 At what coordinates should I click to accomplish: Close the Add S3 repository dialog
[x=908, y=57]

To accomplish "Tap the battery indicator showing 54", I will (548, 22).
——
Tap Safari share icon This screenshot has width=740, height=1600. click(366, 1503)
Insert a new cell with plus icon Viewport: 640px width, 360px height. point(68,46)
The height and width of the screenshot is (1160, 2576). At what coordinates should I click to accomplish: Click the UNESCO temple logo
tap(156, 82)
——
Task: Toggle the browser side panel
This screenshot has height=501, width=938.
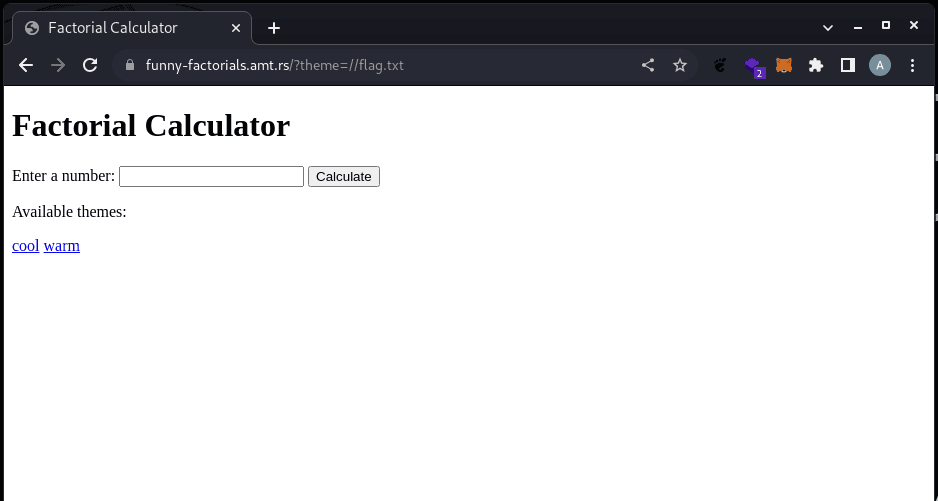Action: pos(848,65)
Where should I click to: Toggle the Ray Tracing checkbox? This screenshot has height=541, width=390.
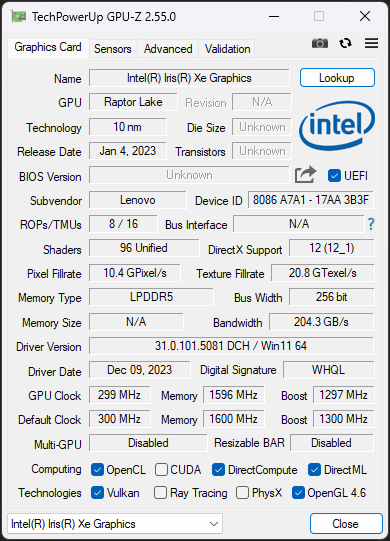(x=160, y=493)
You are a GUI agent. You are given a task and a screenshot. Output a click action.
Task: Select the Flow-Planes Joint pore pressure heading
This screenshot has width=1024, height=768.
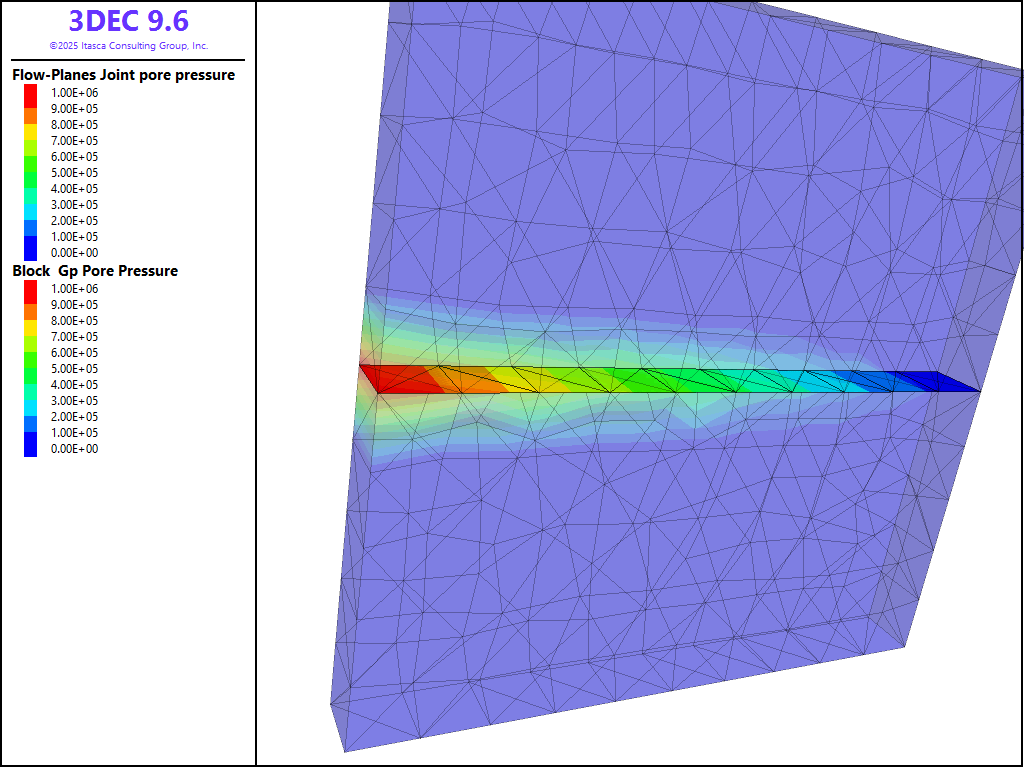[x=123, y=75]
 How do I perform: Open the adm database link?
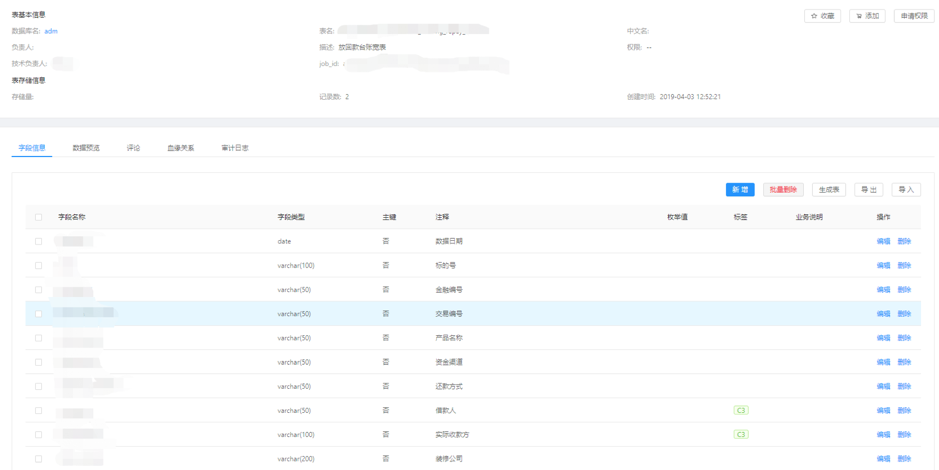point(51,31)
——
◆ PROBLEM TO SOLVE ◆
Please rewrite the material from the line with "You are a GUI" to the line with "point(51,31)" in full, scaling each coordinate in the answers by 0.55 and rounding to whole numbers, with halves rounded up. Leave the pictures out and give only those lines.

◆ EXPECTED ANSWER ◆
You are a GUI agent. You are given a task and a screenshot. Output a click action.
Task: Select the Flow-Planes Joint pore pressure heading
This screenshot has width=1024, height=768.
[x=68, y=41]
 How do I perform: Open the adm database link?
point(28,17)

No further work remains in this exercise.